### Task directions
Report each line of the material below where the word "Switch" can be found.

### Recorded data
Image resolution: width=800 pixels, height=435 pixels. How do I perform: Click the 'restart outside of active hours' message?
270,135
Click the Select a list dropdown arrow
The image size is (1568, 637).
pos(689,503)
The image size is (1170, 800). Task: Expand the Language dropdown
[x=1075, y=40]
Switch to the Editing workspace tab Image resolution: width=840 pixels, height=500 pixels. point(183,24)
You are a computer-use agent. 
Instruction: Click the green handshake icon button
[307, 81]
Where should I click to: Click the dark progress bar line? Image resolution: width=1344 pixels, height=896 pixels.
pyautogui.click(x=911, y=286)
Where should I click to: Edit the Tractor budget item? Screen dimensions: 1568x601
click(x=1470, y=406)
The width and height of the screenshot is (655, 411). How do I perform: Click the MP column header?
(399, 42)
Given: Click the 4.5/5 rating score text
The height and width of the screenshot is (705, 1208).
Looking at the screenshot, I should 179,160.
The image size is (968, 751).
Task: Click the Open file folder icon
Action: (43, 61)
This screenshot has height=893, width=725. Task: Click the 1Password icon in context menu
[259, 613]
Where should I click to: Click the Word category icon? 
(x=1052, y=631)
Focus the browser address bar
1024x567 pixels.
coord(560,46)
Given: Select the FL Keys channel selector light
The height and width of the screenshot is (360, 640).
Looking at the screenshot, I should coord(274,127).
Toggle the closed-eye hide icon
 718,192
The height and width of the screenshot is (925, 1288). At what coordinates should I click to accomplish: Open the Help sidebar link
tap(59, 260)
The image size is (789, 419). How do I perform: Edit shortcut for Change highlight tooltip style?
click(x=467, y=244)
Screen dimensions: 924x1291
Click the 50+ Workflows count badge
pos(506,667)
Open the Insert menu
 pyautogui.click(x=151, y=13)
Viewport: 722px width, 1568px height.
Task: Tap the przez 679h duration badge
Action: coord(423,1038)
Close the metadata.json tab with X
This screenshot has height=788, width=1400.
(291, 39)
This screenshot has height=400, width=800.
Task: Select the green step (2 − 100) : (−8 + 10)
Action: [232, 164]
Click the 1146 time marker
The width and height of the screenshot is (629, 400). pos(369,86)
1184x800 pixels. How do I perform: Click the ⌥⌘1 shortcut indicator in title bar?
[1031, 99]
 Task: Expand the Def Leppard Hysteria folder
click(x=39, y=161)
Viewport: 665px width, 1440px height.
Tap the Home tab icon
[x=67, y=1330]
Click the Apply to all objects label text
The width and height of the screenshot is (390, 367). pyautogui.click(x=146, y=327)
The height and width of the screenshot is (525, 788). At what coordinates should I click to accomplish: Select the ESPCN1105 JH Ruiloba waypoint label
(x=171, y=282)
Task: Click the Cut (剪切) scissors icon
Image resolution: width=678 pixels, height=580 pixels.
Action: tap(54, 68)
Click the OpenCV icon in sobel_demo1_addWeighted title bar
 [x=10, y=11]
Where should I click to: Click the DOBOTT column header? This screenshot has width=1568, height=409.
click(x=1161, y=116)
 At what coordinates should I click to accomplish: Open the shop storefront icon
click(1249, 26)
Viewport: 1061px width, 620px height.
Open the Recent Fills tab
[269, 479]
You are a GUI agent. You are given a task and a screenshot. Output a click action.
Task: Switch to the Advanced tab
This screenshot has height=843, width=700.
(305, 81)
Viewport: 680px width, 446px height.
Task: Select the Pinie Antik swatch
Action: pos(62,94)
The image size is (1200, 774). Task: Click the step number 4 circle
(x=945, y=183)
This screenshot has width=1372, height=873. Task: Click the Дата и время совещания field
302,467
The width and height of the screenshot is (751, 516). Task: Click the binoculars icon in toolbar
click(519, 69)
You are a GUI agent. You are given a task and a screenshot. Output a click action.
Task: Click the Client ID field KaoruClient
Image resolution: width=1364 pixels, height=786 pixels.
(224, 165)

### Problem solution
Switch to the Editing workspace tab Image resolution: width=840 pixels, height=500 pixels. point(183,24)
Task: Switch to the Advanced tab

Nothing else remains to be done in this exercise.